** START OF Rows **
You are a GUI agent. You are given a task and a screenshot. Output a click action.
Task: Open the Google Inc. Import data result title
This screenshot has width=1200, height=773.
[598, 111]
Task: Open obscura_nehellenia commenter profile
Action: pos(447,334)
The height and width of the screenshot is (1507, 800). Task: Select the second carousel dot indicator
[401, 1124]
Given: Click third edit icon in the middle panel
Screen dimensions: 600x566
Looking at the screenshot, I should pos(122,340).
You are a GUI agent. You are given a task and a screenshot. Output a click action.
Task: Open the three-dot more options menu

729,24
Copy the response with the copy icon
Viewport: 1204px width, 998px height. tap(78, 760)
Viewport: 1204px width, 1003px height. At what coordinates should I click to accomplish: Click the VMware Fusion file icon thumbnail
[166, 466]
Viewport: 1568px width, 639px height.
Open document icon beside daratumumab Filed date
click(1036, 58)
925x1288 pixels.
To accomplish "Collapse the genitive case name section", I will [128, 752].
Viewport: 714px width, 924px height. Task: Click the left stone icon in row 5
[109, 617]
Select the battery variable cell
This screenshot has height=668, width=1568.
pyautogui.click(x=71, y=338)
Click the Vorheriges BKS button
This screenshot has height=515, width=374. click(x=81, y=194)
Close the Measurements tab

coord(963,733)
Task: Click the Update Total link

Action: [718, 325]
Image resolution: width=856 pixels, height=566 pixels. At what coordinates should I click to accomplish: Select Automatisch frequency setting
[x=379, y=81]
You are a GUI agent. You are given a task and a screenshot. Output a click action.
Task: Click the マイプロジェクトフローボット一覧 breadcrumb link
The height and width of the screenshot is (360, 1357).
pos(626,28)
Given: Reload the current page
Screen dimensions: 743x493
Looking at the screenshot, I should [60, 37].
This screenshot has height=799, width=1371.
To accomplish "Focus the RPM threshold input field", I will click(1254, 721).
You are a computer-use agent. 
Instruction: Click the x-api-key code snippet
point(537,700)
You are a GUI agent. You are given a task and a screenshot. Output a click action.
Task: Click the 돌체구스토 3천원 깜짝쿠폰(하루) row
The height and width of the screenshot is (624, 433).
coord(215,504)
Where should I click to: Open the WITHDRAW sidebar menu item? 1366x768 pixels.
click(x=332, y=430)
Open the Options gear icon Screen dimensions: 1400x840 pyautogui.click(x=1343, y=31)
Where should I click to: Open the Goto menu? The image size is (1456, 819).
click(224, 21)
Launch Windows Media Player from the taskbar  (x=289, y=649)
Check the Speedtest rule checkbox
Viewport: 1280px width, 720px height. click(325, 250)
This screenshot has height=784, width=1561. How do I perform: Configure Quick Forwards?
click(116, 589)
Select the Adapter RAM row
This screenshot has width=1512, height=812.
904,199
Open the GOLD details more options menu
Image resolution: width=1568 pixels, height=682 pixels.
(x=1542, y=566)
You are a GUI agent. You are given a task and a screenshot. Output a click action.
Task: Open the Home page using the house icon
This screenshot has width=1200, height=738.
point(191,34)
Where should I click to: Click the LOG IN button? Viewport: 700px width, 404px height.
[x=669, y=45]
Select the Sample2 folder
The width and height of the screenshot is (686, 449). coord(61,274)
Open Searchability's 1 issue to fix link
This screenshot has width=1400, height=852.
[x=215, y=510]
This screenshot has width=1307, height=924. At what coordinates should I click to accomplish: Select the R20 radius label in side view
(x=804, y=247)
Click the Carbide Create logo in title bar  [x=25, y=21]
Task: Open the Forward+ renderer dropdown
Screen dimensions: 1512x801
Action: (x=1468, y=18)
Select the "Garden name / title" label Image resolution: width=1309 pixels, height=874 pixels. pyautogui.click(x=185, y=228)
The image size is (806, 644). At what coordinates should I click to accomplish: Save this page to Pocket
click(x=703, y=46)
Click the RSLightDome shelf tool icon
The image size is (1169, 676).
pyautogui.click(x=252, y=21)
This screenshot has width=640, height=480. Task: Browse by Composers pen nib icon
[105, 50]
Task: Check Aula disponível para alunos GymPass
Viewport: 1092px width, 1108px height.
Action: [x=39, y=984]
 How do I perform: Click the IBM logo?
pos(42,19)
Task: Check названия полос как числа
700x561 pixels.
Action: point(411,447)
** END OF Rows **
Stated exercise:
Transcribe every line of the data above word for word.

Correct response:
You are a GUI agent. You are given a task and a screenshot. Output a click action.
Task: Open the Google Inc. Import data result title
This screenshot has width=1200, height=773.
[598, 111]
Task: Open obscura_nehellenia commenter profile
Action: pos(447,334)
The height and width of the screenshot is (1507, 800). Task: Select the second carousel dot indicator
[401, 1124]
Given: Click third edit icon in the middle panel
Screen dimensions: 600x566
Looking at the screenshot, I should pos(122,340).
You are a GUI agent. You are given a task and a screenshot. Output a click action.
Task: Open the three-dot more options menu

729,24
Copy the response with the copy icon
Viewport: 1204px width, 998px height. tap(78, 760)
Viewport: 1204px width, 1003px height. At what coordinates should I click to accomplish: Click the VMware Fusion file icon thumbnail
[166, 466]
Viewport: 1568px width, 639px height.
Open document icon beside daratumumab Filed date
click(1036, 58)
925x1288 pixels.
To accomplish "Collapse the genitive case name section", I will [128, 752].
Viewport: 714px width, 924px height. Task: Click the left stone icon in row 5
[109, 617]
Select the battery variable cell
This screenshot has height=668, width=1568.
pyautogui.click(x=71, y=338)
Click the Vorheriges BKS button
This screenshot has height=515, width=374. click(x=81, y=194)
Close the Measurements tab

coord(963,733)
Task: Click the Update Total link

Action: [718, 325]
Image resolution: width=856 pixels, height=566 pixels. At what coordinates should I click to accomplish: Select Automatisch frequency setting
[x=379, y=81]
You are a GUI agent. You are given a task and a screenshot. Output a click action.
Task: Click the マイプロジェクトフローボット一覧 breadcrumb link
The height and width of the screenshot is (360, 1357).
pos(626,28)
Given: Reload the current page
Screen dimensions: 743x493
Looking at the screenshot, I should [60, 37].
This screenshot has height=799, width=1371.
To accomplish "Focus the RPM threshold input field", I will click(1254, 721).
You are a computer-use agent. 
Instruction: Click the x-api-key code snippet
point(537,700)
You are a GUI agent. You are given a task and a screenshot. Output a click action.
Task: Click the 돌체구스토 3천원 깜짝쿠폰(하루) row
The height and width of the screenshot is (624, 433).
coord(215,504)
Where should I click to: Open the WITHDRAW sidebar menu item? 1366x768 pixels.
click(x=332, y=430)
Open the Options gear icon Screen dimensions: 1400x840 pyautogui.click(x=1343, y=31)
Where should I click to: Open the Goto menu? The image size is (1456, 819).
click(224, 21)
Launch Windows Media Player from the taskbar  (x=289, y=649)
Check the Speedtest rule checkbox
Viewport: 1280px width, 720px height. click(325, 250)
This screenshot has height=784, width=1561. How do I perform: Configure Quick Forwards?
click(116, 589)
Select the Adapter RAM row
This screenshot has width=1512, height=812.
904,199
Open the GOLD details more options menu
Image resolution: width=1568 pixels, height=682 pixels.
(x=1542, y=566)
You are a GUI agent. You are given a task and a screenshot. Output a click action.
Task: Open the Home page using the house icon
This screenshot has width=1200, height=738.
point(191,34)
Where should I click to: Click the LOG IN button? Viewport: 700px width, 404px height.
[x=669, y=45]
Select the Sample2 folder
The width and height of the screenshot is (686, 449). coord(61,274)
Open Searchability's 1 issue to fix link
This screenshot has width=1400, height=852.
[x=215, y=510]
This screenshot has width=1307, height=924. At what coordinates should I click to accomplish: Select the R20 radius label in side view
(x=804, y=247)
Click the Carbide Create logo in title bar  [x=25, y=21]
Task: Open the Forward+ renderer dropdown
Screen dimensions: 1512x801
Action: (x=1468, y=18)
Select the "Garden name / title" label Image resolution: width=1309 pixels, height=874 pixels. pyautogui.click(x=185, y=228)
The image size is (806, 644). At what coordinates should I click to accomplish: Save this page to Pocket
click(x=703, y=46)
Click the RSLightDome shelf tool icon
The image size is (1169, 676).
pyautogui.click(x=252, y=21)
This screenshot has width=640, height=480. Task: Browse by Composers pen nib icon
[105, 50]
Task: Check Aula disponível para alunos GymPass
Viewport: 1092px width, 1108px height.
Action: [x=39, y=984]
 How do I perform: Click the IBM logo?
pos(42,19)
Task: Check названия полос как числа
700x561 pixels.
Action: point(411,447)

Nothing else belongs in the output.